The answer is to be an exact copy of the lines below running from the line with "The image size" down to the line with "Expand the Другие dropdown filter", both ends included, and nothing more.

### Stored data:
****

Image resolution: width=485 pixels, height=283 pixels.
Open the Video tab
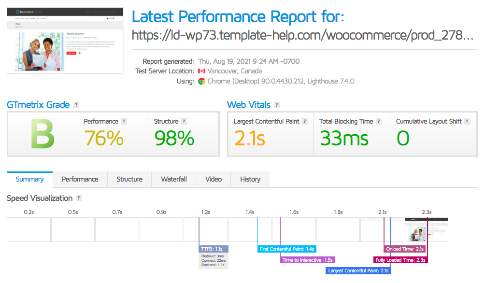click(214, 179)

****

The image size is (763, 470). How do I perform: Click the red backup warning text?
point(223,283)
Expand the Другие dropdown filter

****

### Task answer:
The image size is (763, 470). How do I perform: Click the red backup warning text?
point(223,283)
Expand the Другие dropdown filter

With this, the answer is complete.